By Shawn Collier on October 2, 2017

The visual novel genre has had quite a rise in popularity in the west over the past few years, in particular the otome-focused portion of said genre that caters to the female gender segment of the market. One of the more popular successes in the genre would easily be the Hakuoki series, which has been released on both handhelds and home consoles. Earlier this year Idea Factory International released a newly enhanced port in the form of Hakuoki: Kyoto Winds on the Vita, and is now releasing it on the PC. So does it bring enough new to the table for fans to come back again to a familiar story?

For those who are new to the genre or the series, this is a game set in 1860s-era Japan where you play as a young girl named Chizuru Yukimura and can date several members of Japan’s legendary Shinsengumi. She travels to Kyoto to look for her missing father, but ends up encountering a pack of mysterious white-haired vampires and is put under police protection. And by who you ask? If you guessed the Shinsengumi, you’d be correct!

After this point is where the player’s actions take a role, as what choices you make end up affecting the different routes you’ll end up directing the story. The developers did a good job at making the choices obvious enough that it’s not tedious to figure out what choice causes a branching point, unlike some other visual novels I’ve played in the past, which is a huge plus.

For those who played the prior iterations, there’s six new routes evenly split between new and old characters. One of the new ones in particular does the typical “childhood friend” arc trope, but in a different way than you’d expect which was a welcome surprise. Additionally, the game also adds in new story sequences elsewhere to spice things up in the routes that existed previously.

Of course, since this is loosely based on Japanese history, if you know about said history you’ll get a bit more out of the game since you’ll recognize certain events, characters, or landmarks. But that said, the game often tweaks or outright messes with history to serve the plot’s narrative, so if you want the actual history I’d very much suggest brushing up on it if you’re really interested in the history behind the game.

The major gripe with the game overall, though, is that currently Idea Factory International hasn’t announced a release date for the “sequel”, as the game ends around where after where the fourth chapter point would have naturally occurred in the original versions. So essentially the company is asking players to pay $39.99 twice to experience the full story. Added to this is the existence of a PS4 port in Japan that includes both releases in one package and likely would be cheaper than buying the two individually, so Vita/PC owners would get charged extra in the process. Granted this issue was due to how the Japanese release was handled and is largely out of the western publishing side’s hands, but it’s still a damper on what’s otherwise a great enhanced port.

As far as the PC port goes, since this is a visual novel game don’t go In expecting crazy graphical settings, but you obviously get higher resolution graphics compared to the Vita’s screen. But as far as I could tell, content-wise everything was the same between the two versions.

Final Thoughts

If you are a diehard fan of the series and don’t mind possibly paying more for the luxury of playing on your preferred platform, this port of Hakuoki is excellent and is one of the best yet with its new routes and extra scenes.

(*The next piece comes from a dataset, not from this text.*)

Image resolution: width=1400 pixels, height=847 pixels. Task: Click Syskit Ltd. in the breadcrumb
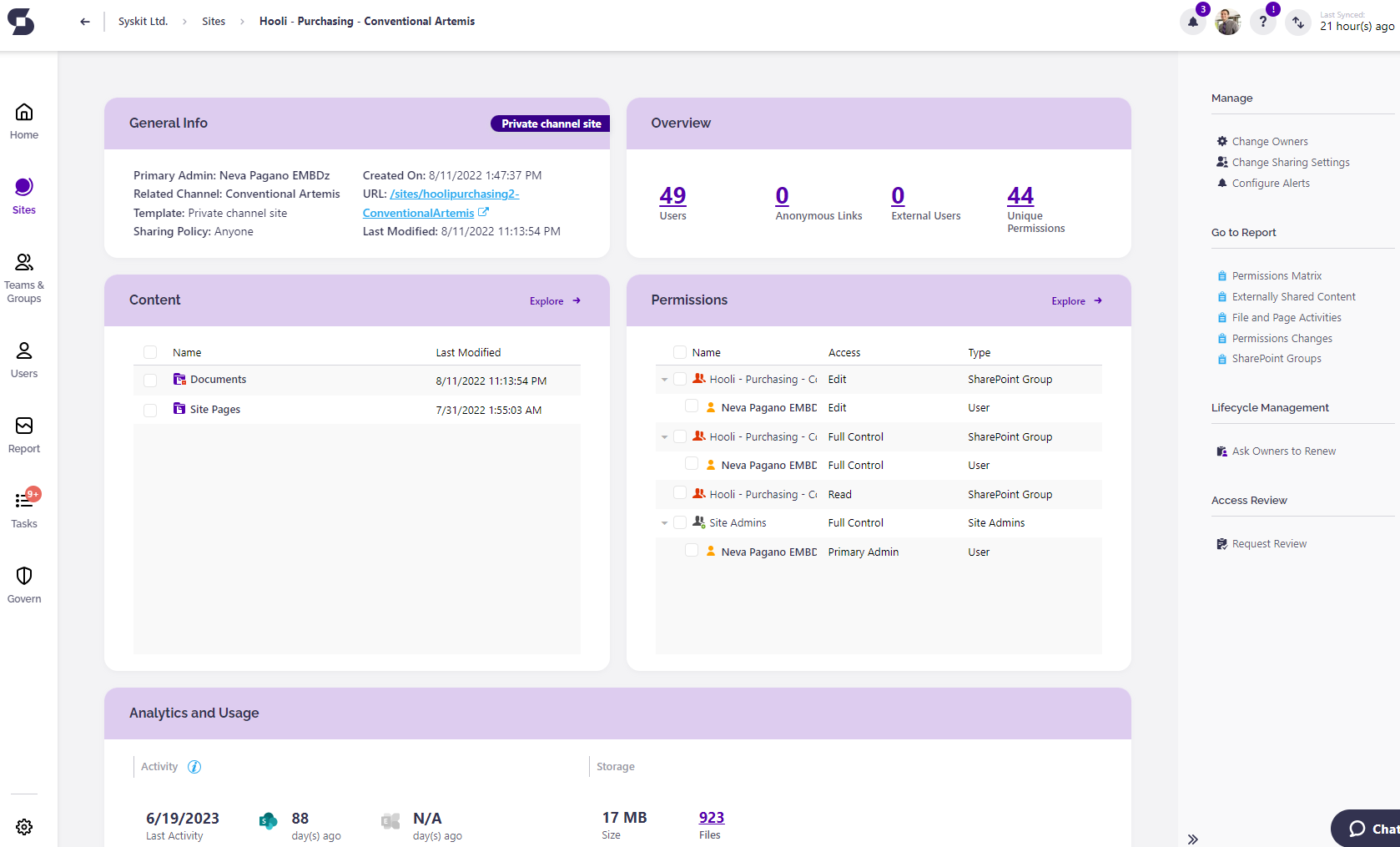[142, 21]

Hakuoki: Kyoto Winds (PC) was reviewed using a PC Digital Code provided by Idea Factory International. You can find additional information about Gaming Union's ethics policy here.
New routes and story sequences are a welcome addition to the existing content from prior games.
The new "childhood friend" route takes the story in a way you wouldn't otherwise expect.
PC owners are paying for half the content of prior games, which may sting especially with the possible release of the PS4 version containing both parts.